### Assignment:
In the Somme tour account, what does the monument at Chipilly pay tribute to?

### Text section:

*** Block opens ***

On day two of our Battle of the Somme tour, it was just Wayne and I travelling with Sylvestre. Even though I had done this tour before, there are so many different sites, that I actually saw lots of different things compared to last time.
At Chipilly we visited a monument which pays tribute to the millions of horses who served alongside the military in World War I. Sylvestre told us that in France, even a carrier pigeon has been awarded the Legion of Honour for delivering a message that saved over 200 men.
We then visited a South African monument. The entry is a forest of oak trees which were planted after World War I. The acorns came from South Africa; however, the interesting thing is that the acorns came from trees that had grown from acorns brought to South Africa by fleeing Huguenots. There is only one tree (a hornbeam tree) that remains from the original forest and it is fenced off for protection, although Sylvestre told us that at over 100 years old, it dying.
We then visited a New Zealand Cemetery where the unknown soldier of New Zealand was once buried.
At Cobber’s Memorial, we witnessed more feats of German concreting ingenuity.
Just down the road from Cobber’s Memorial is a cemetery called VC Corner. Sylvestre told us the story of the Wilson brothers. They had been buried in a “mass grave” by German soldiers after the Battle of Fromelles (I’m sure many Australians reading this will remember that a few years back a site was found at Pheasant Wood with the remains of 250 mostly Australian soldiers). The bodies were exhumed and many of them have since been identified thanks to DNA. Sylvestre told us that “mass grave” really has a negative connotation and that in fact, the Germans has buried these bodies with great respect. Obviously realising that the Wilsons were brothers, they buried them side-by-side.
We later visited the Fromelles cemetery and saw the new graves of the Wilson boys… still side-by-side.
Our last stop before making it to Ypres was over the Belgian border and to the site where my great-uncle George Swalling was killed. He has no known grave, but if his remains were found, they were probably buried in the nearby Tyne Cot cemetery.
Sylvestre dropped us off in Ypres and we found Uncle George’s name on the Menin Gate.
This town was pretty much totally destroyed during World War I, but you wouldn’t know it; the Cloth Hall (Town Hall) and Cathedral were reproduced from plans that survived and you would swear they are hundreds of years old.
After a lovely dinner of Flemish stew, we finished our evening back at the Menin Gate for the nightly Last Post. This has happened every night since the end of World War I, with the exception of during World War II.

*** Block closes ***

Records from a data collection:

*** Block opens ***

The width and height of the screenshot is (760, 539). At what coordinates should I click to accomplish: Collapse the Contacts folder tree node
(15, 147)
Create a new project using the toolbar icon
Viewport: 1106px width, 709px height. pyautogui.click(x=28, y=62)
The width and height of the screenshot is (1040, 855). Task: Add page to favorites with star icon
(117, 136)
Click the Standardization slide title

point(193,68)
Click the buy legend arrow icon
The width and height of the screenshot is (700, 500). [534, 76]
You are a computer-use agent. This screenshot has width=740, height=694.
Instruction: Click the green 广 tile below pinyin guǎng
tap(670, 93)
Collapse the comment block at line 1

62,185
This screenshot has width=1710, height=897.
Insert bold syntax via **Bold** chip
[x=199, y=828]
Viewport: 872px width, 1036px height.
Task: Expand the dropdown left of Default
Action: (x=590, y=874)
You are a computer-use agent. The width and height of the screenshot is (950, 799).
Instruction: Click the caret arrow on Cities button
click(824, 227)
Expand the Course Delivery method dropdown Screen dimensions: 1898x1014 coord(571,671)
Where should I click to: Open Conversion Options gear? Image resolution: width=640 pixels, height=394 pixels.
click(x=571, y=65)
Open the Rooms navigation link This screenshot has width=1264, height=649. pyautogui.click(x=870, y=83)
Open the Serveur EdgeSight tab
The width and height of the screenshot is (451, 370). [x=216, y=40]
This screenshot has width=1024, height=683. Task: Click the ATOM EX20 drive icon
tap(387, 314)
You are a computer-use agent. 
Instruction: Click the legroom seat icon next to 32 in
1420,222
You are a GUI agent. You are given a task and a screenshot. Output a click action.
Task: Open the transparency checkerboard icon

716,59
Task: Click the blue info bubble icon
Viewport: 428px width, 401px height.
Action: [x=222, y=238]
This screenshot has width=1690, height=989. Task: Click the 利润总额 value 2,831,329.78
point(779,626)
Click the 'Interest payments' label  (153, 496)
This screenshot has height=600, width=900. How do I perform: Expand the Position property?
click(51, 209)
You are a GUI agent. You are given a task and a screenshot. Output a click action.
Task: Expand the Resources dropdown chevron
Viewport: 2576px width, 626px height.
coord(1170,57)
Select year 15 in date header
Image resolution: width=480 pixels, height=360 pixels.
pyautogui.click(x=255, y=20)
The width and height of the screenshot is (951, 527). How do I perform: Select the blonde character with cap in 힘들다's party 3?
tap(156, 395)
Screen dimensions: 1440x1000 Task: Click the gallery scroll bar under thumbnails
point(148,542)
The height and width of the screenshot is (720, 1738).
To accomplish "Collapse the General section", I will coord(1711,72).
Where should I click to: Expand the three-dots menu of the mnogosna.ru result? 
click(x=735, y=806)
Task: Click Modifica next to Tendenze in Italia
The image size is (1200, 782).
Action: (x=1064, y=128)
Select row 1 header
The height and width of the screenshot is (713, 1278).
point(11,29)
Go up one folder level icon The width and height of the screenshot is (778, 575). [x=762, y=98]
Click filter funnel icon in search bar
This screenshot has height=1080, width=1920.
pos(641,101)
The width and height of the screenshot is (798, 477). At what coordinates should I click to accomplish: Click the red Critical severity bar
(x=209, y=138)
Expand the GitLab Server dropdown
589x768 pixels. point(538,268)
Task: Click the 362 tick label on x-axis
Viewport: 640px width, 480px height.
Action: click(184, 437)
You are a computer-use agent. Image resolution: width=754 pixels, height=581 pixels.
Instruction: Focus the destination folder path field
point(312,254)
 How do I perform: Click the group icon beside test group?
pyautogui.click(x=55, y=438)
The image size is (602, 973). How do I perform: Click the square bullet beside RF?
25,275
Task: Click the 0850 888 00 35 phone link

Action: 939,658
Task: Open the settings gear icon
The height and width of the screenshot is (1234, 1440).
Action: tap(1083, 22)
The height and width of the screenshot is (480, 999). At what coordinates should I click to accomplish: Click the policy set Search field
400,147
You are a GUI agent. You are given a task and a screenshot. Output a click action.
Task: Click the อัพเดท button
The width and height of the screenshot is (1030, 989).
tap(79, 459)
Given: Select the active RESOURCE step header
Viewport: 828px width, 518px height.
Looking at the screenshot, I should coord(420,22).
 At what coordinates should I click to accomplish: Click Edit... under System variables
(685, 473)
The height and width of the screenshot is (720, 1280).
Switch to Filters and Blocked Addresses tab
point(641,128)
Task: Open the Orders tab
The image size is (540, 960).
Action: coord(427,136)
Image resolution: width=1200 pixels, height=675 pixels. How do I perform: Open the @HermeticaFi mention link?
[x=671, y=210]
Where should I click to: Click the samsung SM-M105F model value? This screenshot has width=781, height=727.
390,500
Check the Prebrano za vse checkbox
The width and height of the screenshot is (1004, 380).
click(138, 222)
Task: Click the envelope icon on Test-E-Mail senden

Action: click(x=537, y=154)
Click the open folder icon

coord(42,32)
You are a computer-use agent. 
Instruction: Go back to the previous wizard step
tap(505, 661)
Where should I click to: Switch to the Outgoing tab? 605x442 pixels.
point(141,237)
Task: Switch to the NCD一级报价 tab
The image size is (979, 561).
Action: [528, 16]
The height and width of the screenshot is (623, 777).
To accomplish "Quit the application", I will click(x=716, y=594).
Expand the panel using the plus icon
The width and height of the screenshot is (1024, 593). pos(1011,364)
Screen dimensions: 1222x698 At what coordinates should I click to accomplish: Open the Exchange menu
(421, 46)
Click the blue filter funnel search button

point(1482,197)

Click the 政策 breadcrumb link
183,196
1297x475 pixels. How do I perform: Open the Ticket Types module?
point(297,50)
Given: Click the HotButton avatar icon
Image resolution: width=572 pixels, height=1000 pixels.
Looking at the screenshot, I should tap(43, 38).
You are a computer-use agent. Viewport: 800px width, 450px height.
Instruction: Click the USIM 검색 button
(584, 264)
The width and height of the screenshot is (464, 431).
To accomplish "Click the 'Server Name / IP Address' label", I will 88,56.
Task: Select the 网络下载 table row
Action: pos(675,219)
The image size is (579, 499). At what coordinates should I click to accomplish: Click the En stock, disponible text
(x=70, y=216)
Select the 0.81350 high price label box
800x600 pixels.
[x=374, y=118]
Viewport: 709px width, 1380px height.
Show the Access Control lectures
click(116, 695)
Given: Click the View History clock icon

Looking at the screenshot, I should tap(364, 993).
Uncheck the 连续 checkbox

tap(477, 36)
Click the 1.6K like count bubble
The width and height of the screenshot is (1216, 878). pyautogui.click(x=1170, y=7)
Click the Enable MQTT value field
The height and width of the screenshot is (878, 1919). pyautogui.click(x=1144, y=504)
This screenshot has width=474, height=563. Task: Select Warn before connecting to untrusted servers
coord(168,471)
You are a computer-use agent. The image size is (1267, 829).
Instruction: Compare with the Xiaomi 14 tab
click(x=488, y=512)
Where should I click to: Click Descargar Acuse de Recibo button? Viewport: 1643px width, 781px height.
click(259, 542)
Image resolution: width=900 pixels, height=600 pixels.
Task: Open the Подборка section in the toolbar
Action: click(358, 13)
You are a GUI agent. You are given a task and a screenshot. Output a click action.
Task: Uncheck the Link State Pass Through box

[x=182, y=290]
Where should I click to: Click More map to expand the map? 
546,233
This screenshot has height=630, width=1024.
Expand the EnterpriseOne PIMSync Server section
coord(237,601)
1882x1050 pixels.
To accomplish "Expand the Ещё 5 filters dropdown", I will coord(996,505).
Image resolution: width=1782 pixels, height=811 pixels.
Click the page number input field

*** Block closes ***

### Exercise response:
The millions of horses who served alongside the military in World War I.